The End Of Wireless Tether For Android…For Some People

Yesterday Information Week ran a story entitled, “The End Of Wireless Tether For Android.” The story quite rightly describes how Google is responding to carrier requests to disable the distribution of free tethering apps via the official Android Marketplace.

According to the author,

“The wireless carriers would rather you pay a fee either for tethering plan or buy a device like a MiFi or USB dongle that will let your PC get online.”

..further…

“Take the example of AT&T. To require a data plan that is 80% more expensive than a non-tethering plan is a bit of a money grab. AT&T has data caps, so why do they care how you use it?”

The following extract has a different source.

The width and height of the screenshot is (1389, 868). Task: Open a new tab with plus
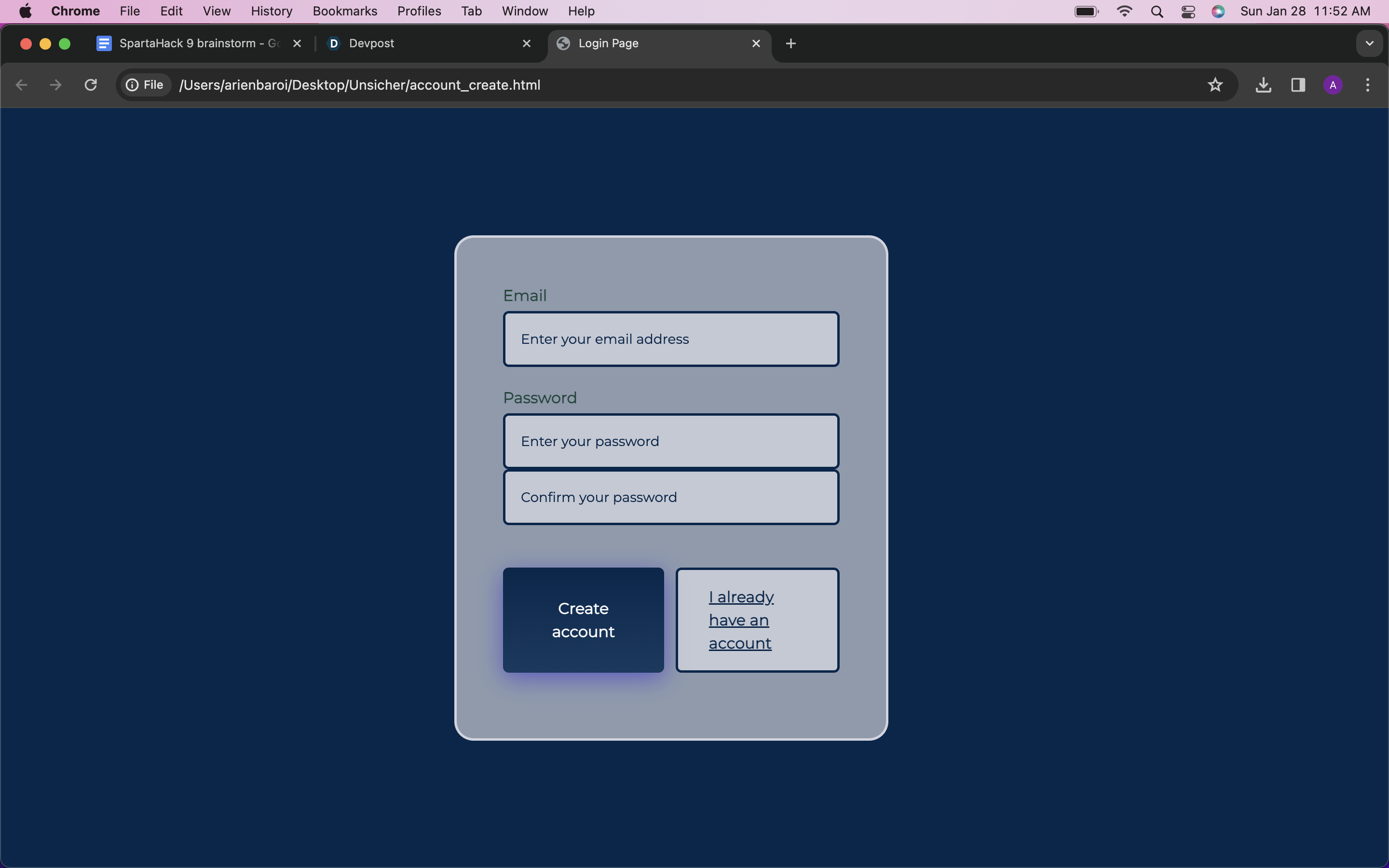[x=790, y=43]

I’ve long held that there’s a fundamental disconnect with how wireless data is handled. It should not matter what device I use, as long as I’m paying for the data. If I pay for 5 GB/month then why does the fact that I’m using a netbook, laptop, tablet or cell phone make any difference?

If I had a USB type interface I could well move it between a desktop, netbook, laptop and even some tablets. The carrier simply wouldn’t know anything beyond the amount of data consumed transferred. And why should they?

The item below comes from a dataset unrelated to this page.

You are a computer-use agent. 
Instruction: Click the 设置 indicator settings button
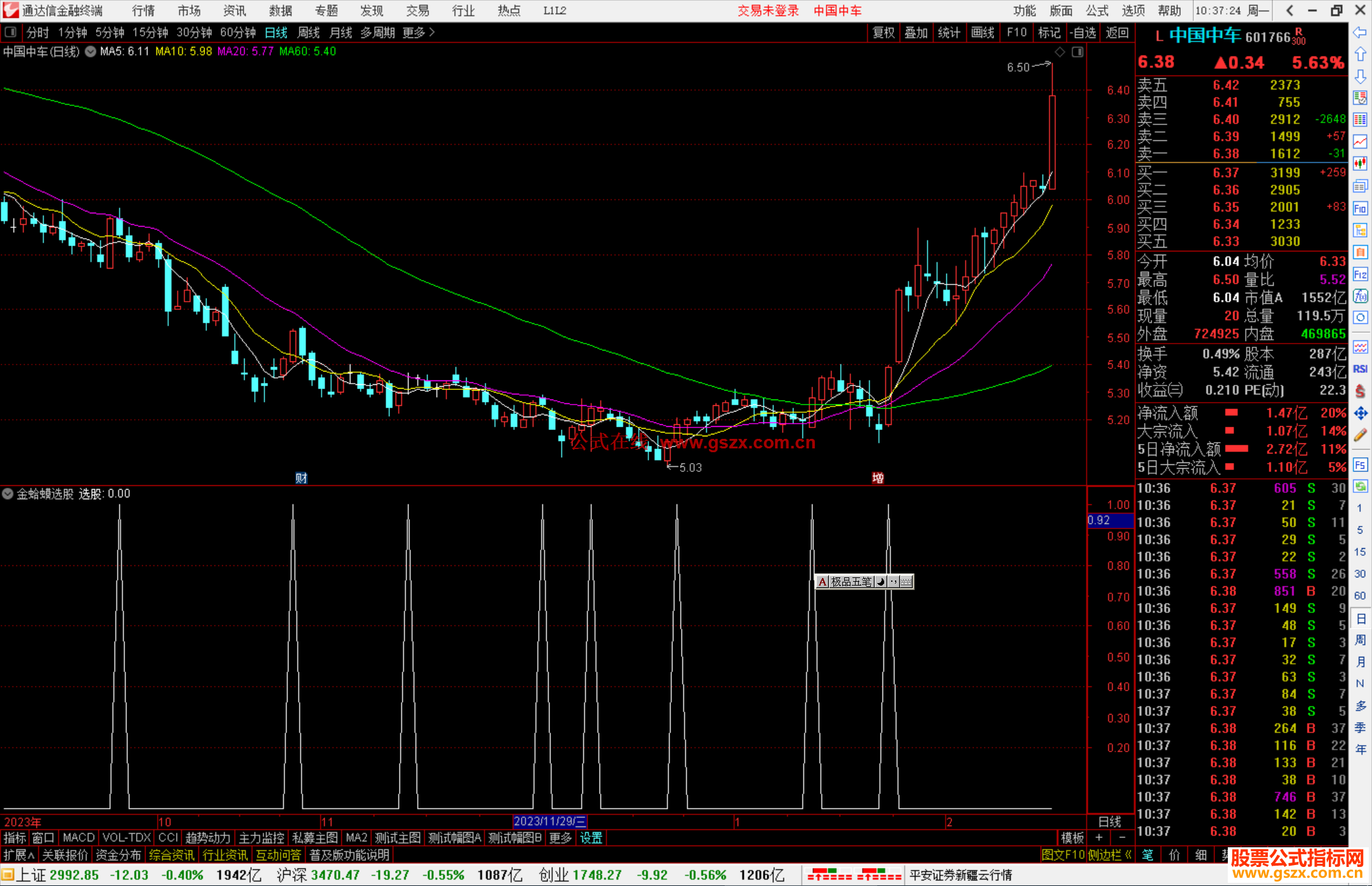591,838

Carriers need to start thinking about data more like voice minutes. We’ve long had “Family Plans” such that a pool of minutes can be shared across multiple handsets. Data should be no different. You pay for 2, 5, 10 or 20 GB of data/month…but then you should be able to access it on any device you own and have registered to your account. As we all have more and more mobile, IP-enabled devices this is the only rational approach to take.

To assume that I will pay $40-80/month per device to have each of 5-6 devices on some kind of mobile network is simply insane. I won’t. Period. No room for discussion. Moreover, if necessary I will change carriers to one who realizes the folly of the current situation…In a New York minute!

However, the carriers are walking a fine line. They want to promote the use of the service because that drives revenues. But they don’t want you to use it too much. Use too much data and that will force them into costly new network build-outs. The definition of too much is often well within the scope of what they are already selling you. Hence AT&Ts well-earned reputation for disappointing iPhone users.

The present state of the wireless business really has a lot in common with health clubs. They oversell their capacity by a considerable margin, hoping that your post-Christmas holiday infatuation with getting into shape will wane by valentine’s day. When in mid-January you go to the gym and find it too crowed to be enjoyable that only serves to demotivate you, which works in the companies interest.

For its part Google has little choice but to play along and restrict the distribution of free tethering applications.  That doesn’t impact everyone though. AT&T & Verizon may be restricting tethering apps, but T-Mobile has allowed tethering to users of the G2 since last Novembers firmware update. Further, they don’t seem to be charging extra for it.

I routinely tether to my G2 while travelling. When in a market served by their HSPA+ network it’s typically faster than my older Sprint 3G Mifi. Tethering to the G2 is supported by the version of the OS that T-Mobile is themselves distributing. It didn’t require the installation of a third party app or utility.

I checked this afternoon to ensure that tethering was still working. It was fast and flawless as ever.

This sort of thing is the very reason why I prefer to keep my cellular business with T-Mobile. They are actually delivering the goods in a plain and relatively honest way. This is the very customer-centric behavior that I feel is imperiled by their pending sale to AT&T.

The present state of the rest of the wireless business reminds me more of residential broadband about a decade ago….the large companies are promoting the service in public, but also working hard to ensure that the continuing economics of scarcity define their revenue model.

 

  • Agreed 100% on all points. I will note that while Sprint charges extra for their official tethering, they have not as of yet made any attempts to interfere with third-party tethering solutions and did at one time state that they had no intention of doing so. We’ll see how long that lasts.

    This is also a good reason why any smartphone power user considering an Android device should make sure the device can be rooted and supports third-party ROMs. If it’s not a developer device like the G1, Google Nexus series, or Moto Xoom and needs to be hacked for these featured it’s also a good idea to root immediately and never take official updates until they’ve been validated and cleaned if necessary by the community, as often updates patch the methods which were used to gain root access.

    I currently run CyanogenMod 7 on my HTC Evo 4G, giving me the latest Android OS and every software feature found on the Nexus S regardless of what Sprint decides to do in the future with their official ROMs.

    Also agreed on the ATT/TMo thing being bad for the market. They, and to a lesser extent Sprint, are the ones keeping AT&T and Verizon in line and offering plans friendly to power users.